After a decade of growth and relative stability under Red Bull, mountain bike World Cup coverage has seen a shaky start of Warner Bros-Discovery’s tenure as the organizers and broadcasters. This is especially apparent with the regular format changes being imposed on downhill. But the end of every season seems to find fans of both XC and DH left wondering where they’ll have to subscribe to follow racing live the next year.
The end of 2025 is no different. The announcement of Netflix agreeing to a $83 billion deal to buy WBD, a historic upheaval in Hollywood’s landscape, drags mountain biking into another shift in live race coverage.
Netflix doesn’t want the D
Warner Bros Discovery had already planed to split into two, just a few years after their initial merger. The Netflix deal appears that the global streaming platform would not take over WBD until late in 2026, if the acquisition is approved, until after WB and D split.
Discovery was the original purchaser of the World Cup broadcast rights back in 2022. Netflix does not appear interested in the live sports side of WBD according to early reports of the deal. The Guardian, though, reports TNT Sports in the UK and Ireland, which broadcast cycling as well as Premier League and Champions Leage football and some Rugby, is not among the TV assets currently planned to be on the Discovery side of the WBD split.

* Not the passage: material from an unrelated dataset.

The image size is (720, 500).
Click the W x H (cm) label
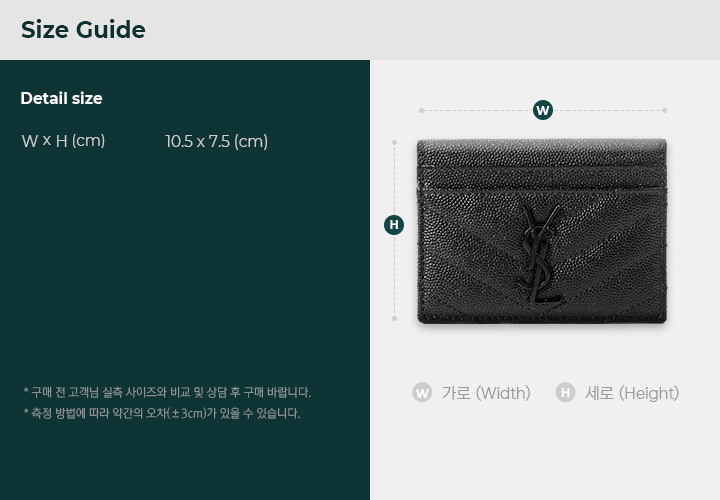63,141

As a small fry in this supersized merger meal, no one has officially commented yet which plate World Cup ownership will land.
Riding the roller coaster of corporate mergers and “efficiencies”

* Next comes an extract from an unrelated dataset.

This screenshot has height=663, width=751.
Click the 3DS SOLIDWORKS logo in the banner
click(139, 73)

The post-Red Bull era is proving a fraught era for fans. With UCI giving Discovery a high level of control to shape the sport, not just broadcast it, the constant changes in corporate structure mean more than just which service fans have to subscribe to in order to follow the action live. WBD has introduced, then altered a semi-final format. There are rumors swirling that the junior category might disappear. Those follow the initial move to improve that category by actually broadcasting its racing live.
All of this power was initially sold to Discovery back in 2022. Before the next season started, Discovery was taken over by Warner Bros and WBD was formed. At the end of that first year, WBD announced it would be shutting down GCN+, which had been…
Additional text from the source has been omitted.